After all, the plethora of VC investments are focused in the biotech and pharma sectors- demonstrating perhaps that software, consumer tech and fintech startups still have some way to go to become globally competitive, despite the rhetoric. It could also be that as with many economies in which startups have become by defacto cool- Switzerland is experiencing a rise in unqualified investors, who do not have the operational expertise to carry a startup to its next stage of growth (more of this another time).
Which leads us to perhaps the most interesting question of all…
What comes first, the innovation or the egg?
This data strongly puts into question the relation between the national innovation capacity of an economy and the supply of venture capital- or perhaps most importantly, startup and entrepreneurial propensity. Switzerland may be the worlds’ most innovative economy- but innovative and entrepreneurial spillovers clearly don’t match the reality of its total factor productivity (TFP). Innovation is clearly not creating a sufficient stock of scalable startups, and as a result, the venture capital industry is concentrated primarily in two segments- angel and seed rounds, and late-stage funding- creating a structural imbalance affecting scalability and capital availability.

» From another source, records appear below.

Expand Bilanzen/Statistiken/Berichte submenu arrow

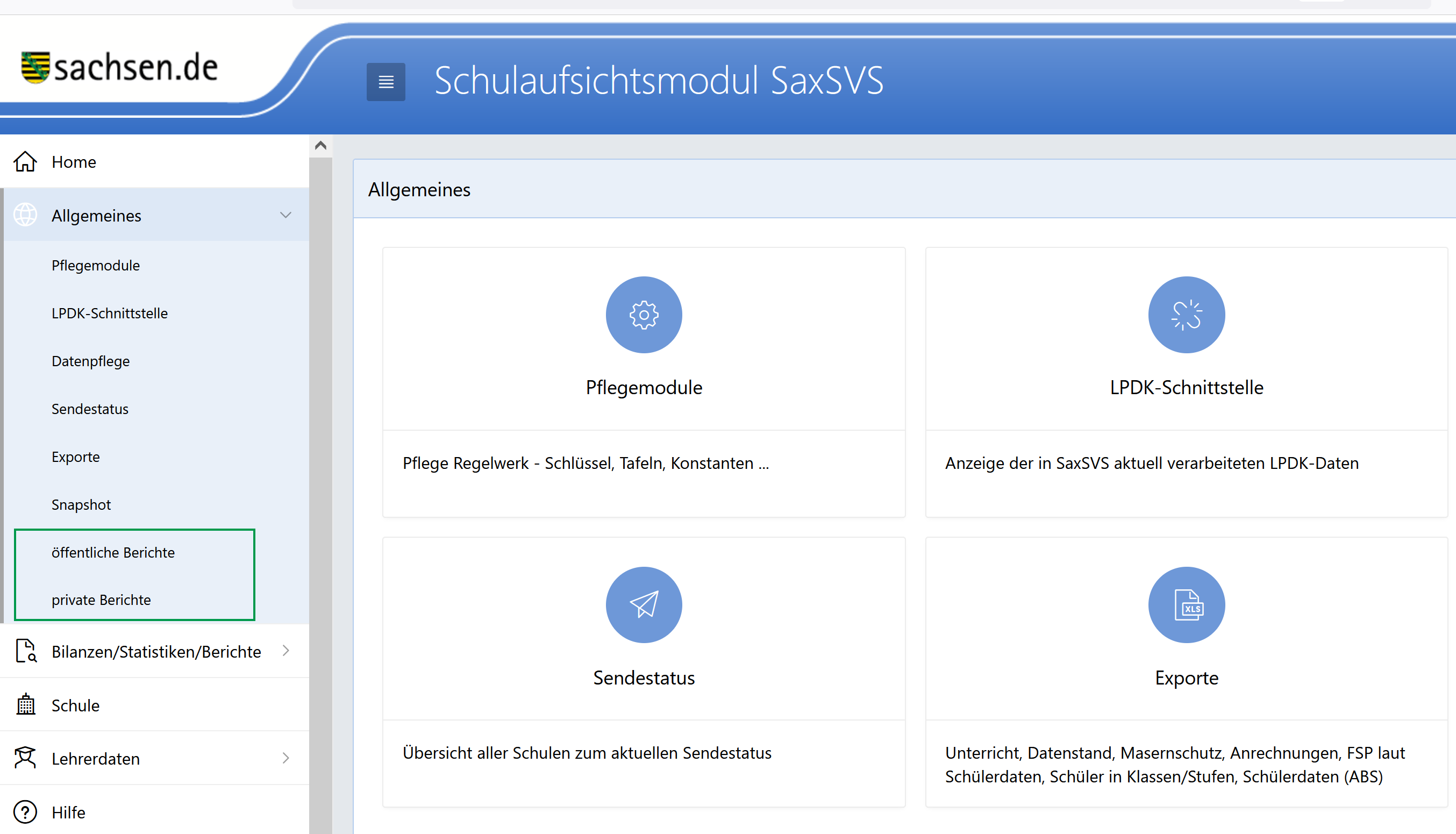point(285,651)
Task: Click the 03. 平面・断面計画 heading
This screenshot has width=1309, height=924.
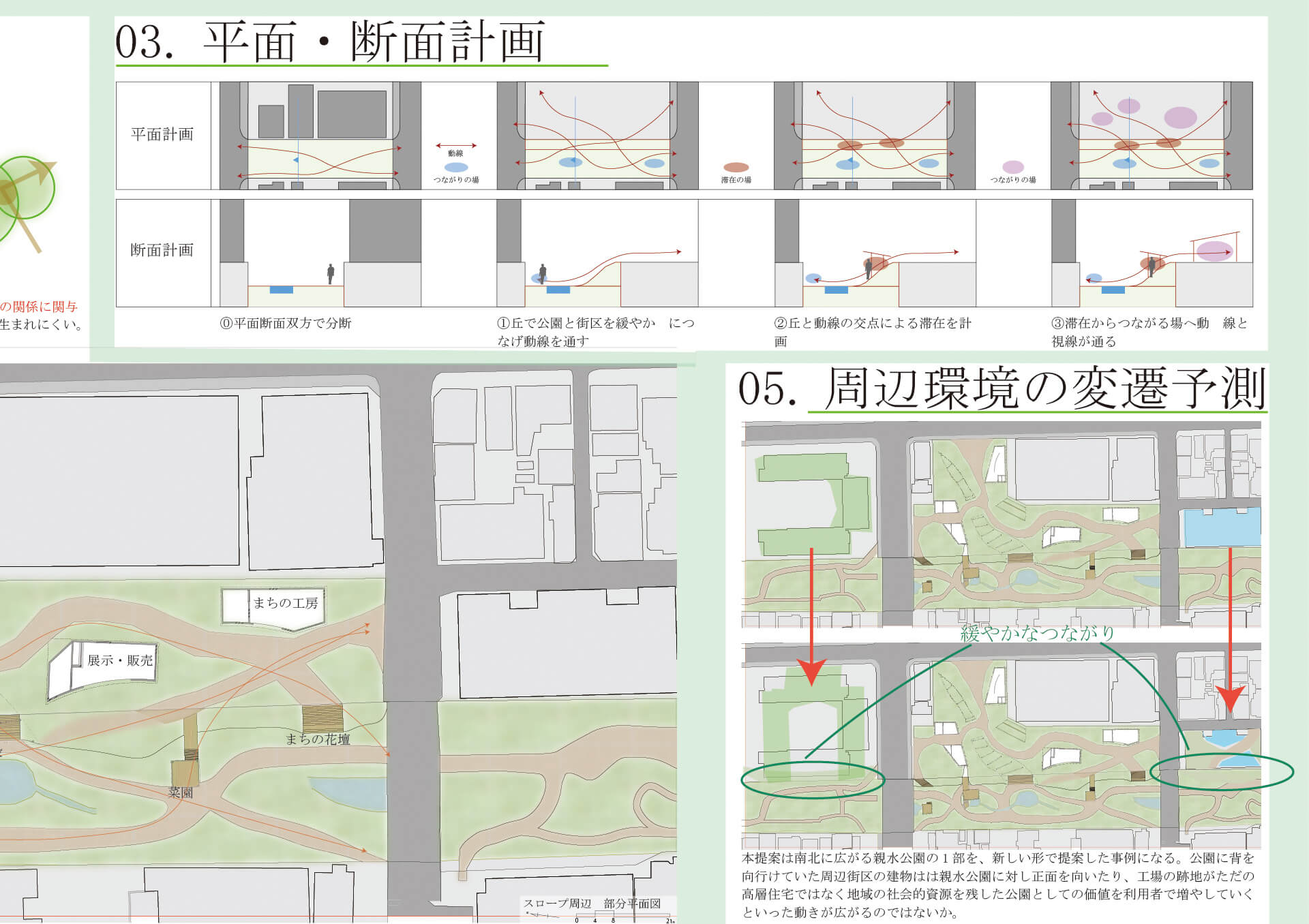Action: point(330,42)
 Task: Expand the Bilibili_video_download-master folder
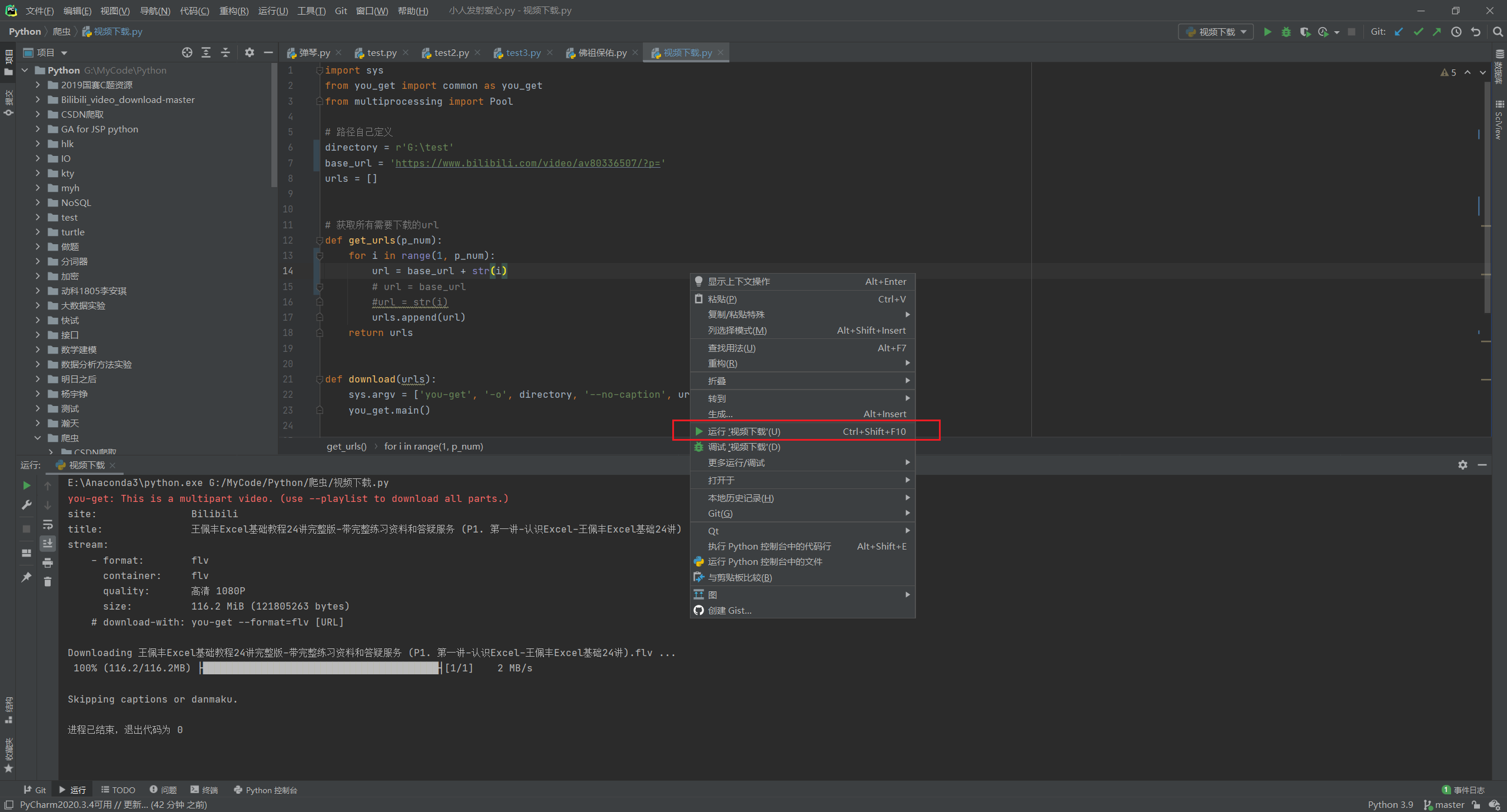click(x=38, y=99)
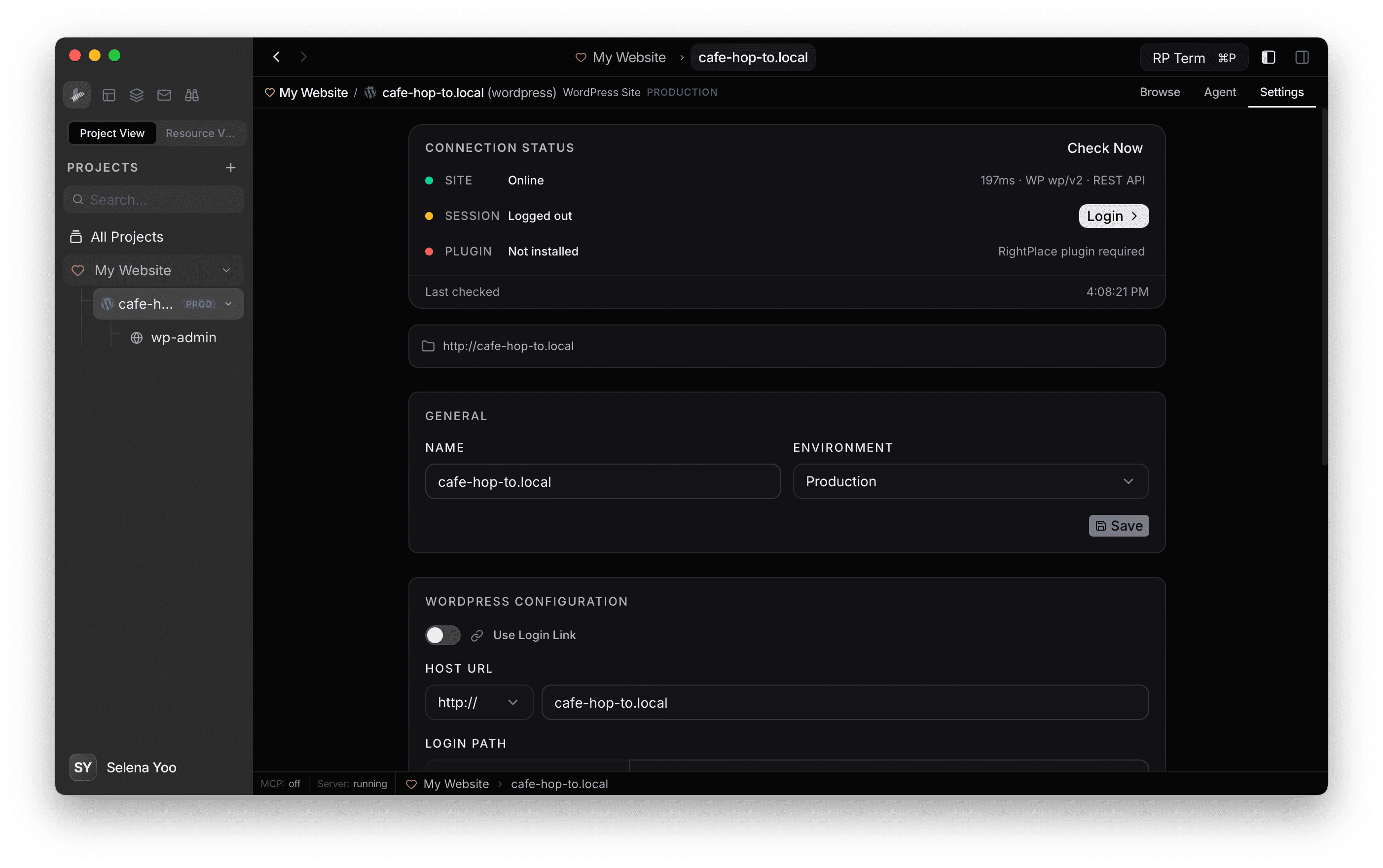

From a purely academic standpoint, this creates more questions than it solves- and is worth exploring more in-depth. This could even challenge everything we think we know about the innovation-first hypothesis. Specifically, can Switzerland remain the world’s most innovative and competitive economy if it suffers from such a dearth in startups and venture capital?
Perhaps, solving this conundrum will be my next challenge.